Your objective —
Rewrite all of the material below with "Task" replaced by "Goal" and everything else left unchanged, and leave the pictures out.
### Data excerpts ###
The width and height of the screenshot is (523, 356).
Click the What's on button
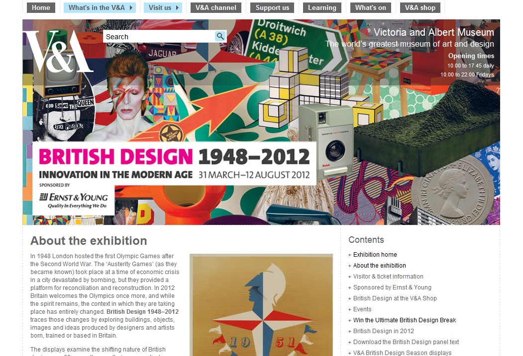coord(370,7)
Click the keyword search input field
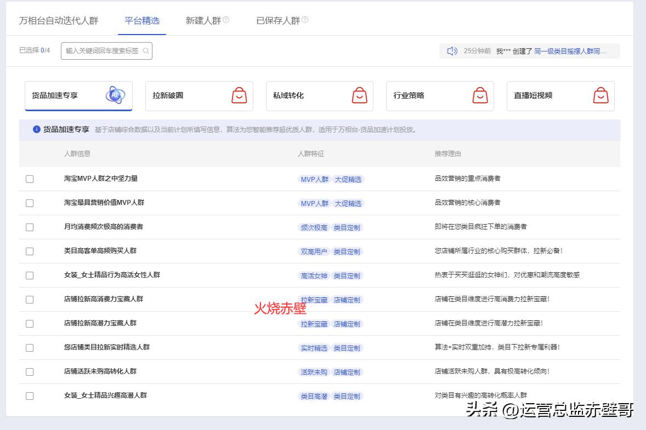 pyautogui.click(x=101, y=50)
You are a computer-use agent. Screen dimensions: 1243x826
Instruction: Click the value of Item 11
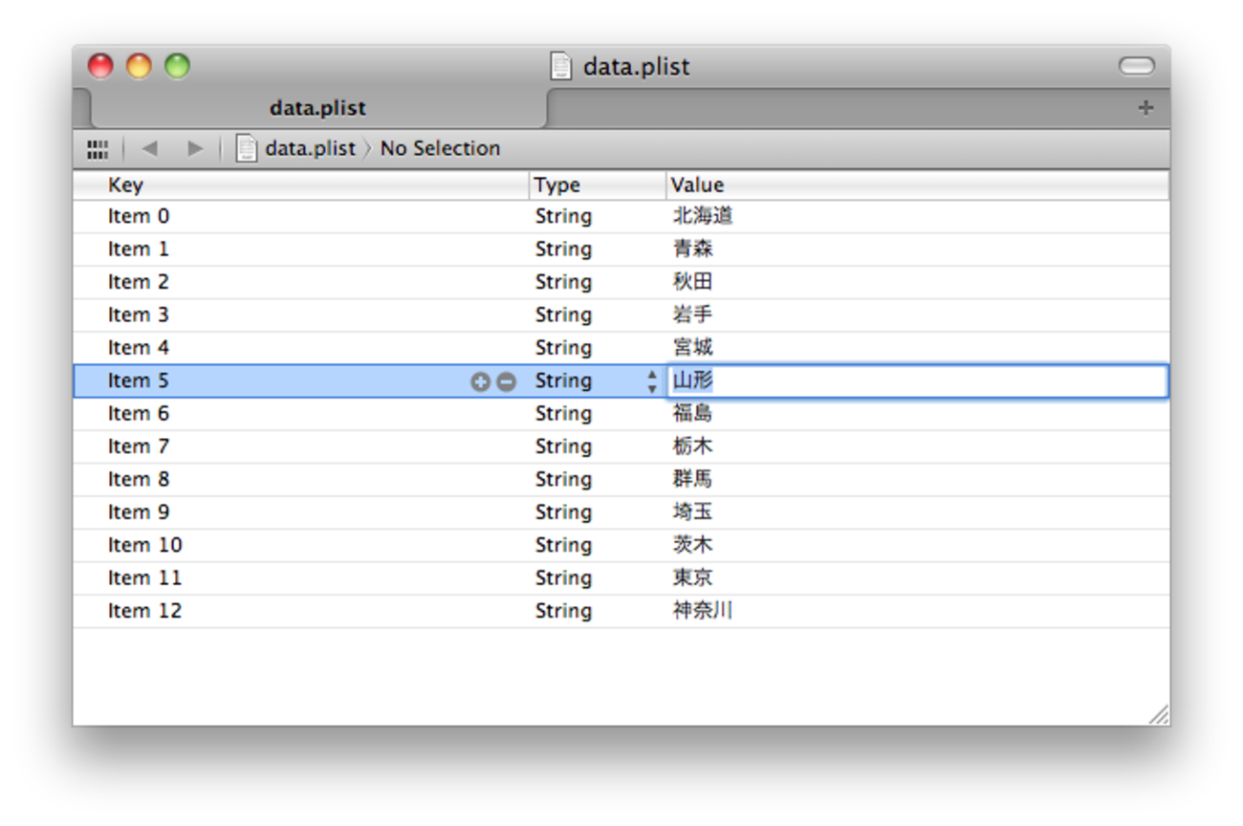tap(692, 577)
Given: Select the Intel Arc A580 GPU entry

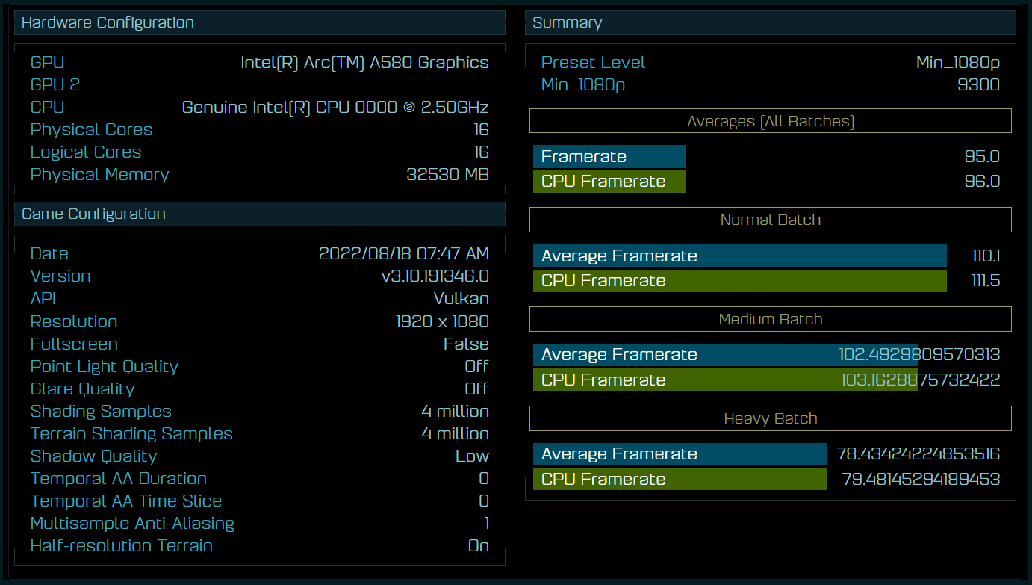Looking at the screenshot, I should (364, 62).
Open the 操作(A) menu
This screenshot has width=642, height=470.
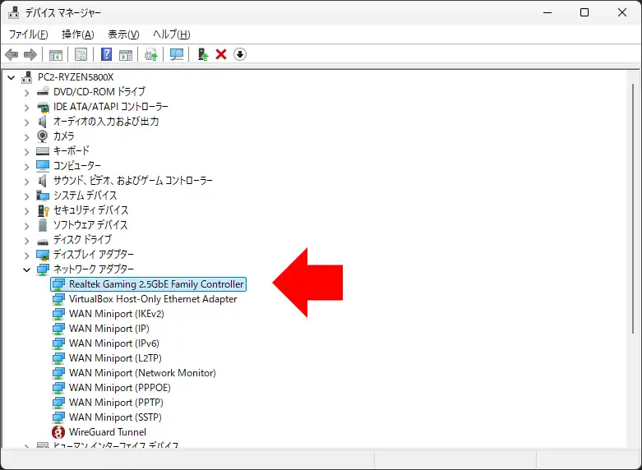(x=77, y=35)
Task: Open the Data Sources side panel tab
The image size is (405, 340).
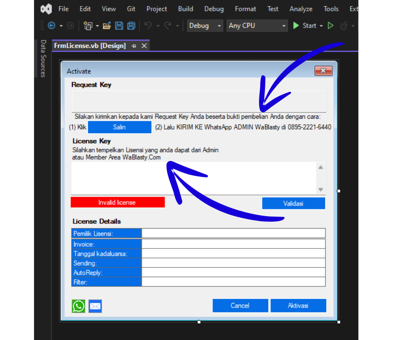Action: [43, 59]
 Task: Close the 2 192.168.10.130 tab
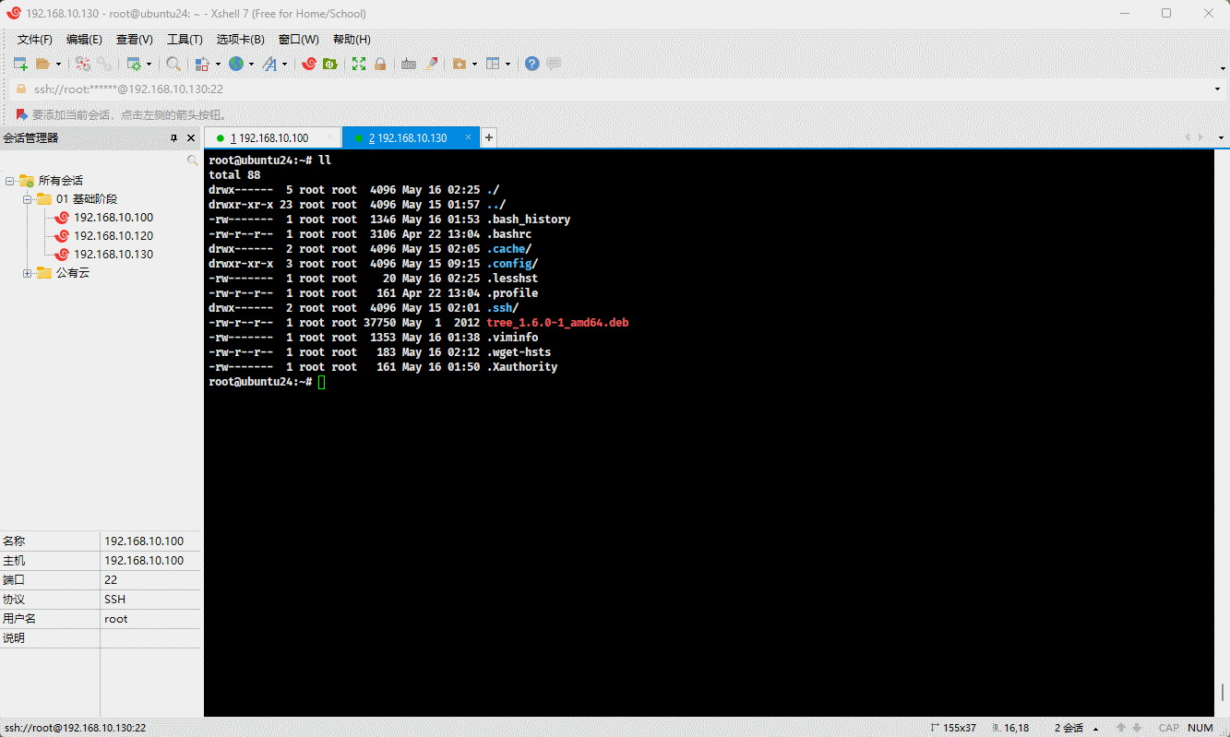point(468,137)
###
Worked answer —
The width and height of the screenshot is (523, 356).
Click the What's on button
coord(370,7)
Click the keyword search input field
 pyautogui.click(x=101, y=50)
You are a computer-use agent. Screen dimensions: 1243x826
Instruction: Click the value of Item 11
tap(692, 577)
Given: Select the Intel Arc A580 GPU entry

Looking at the screenshot, I should (364, 62).
Open the 操作(A) menu
This screenshot has width=642, height=470.
(x=77, y=35)
Goal: Open the Data Sources side panel tab
The image size is (405, 340).
Action: [43, 59]
 Goal: Close the 2 192.168.10.130 tab
point(468,137)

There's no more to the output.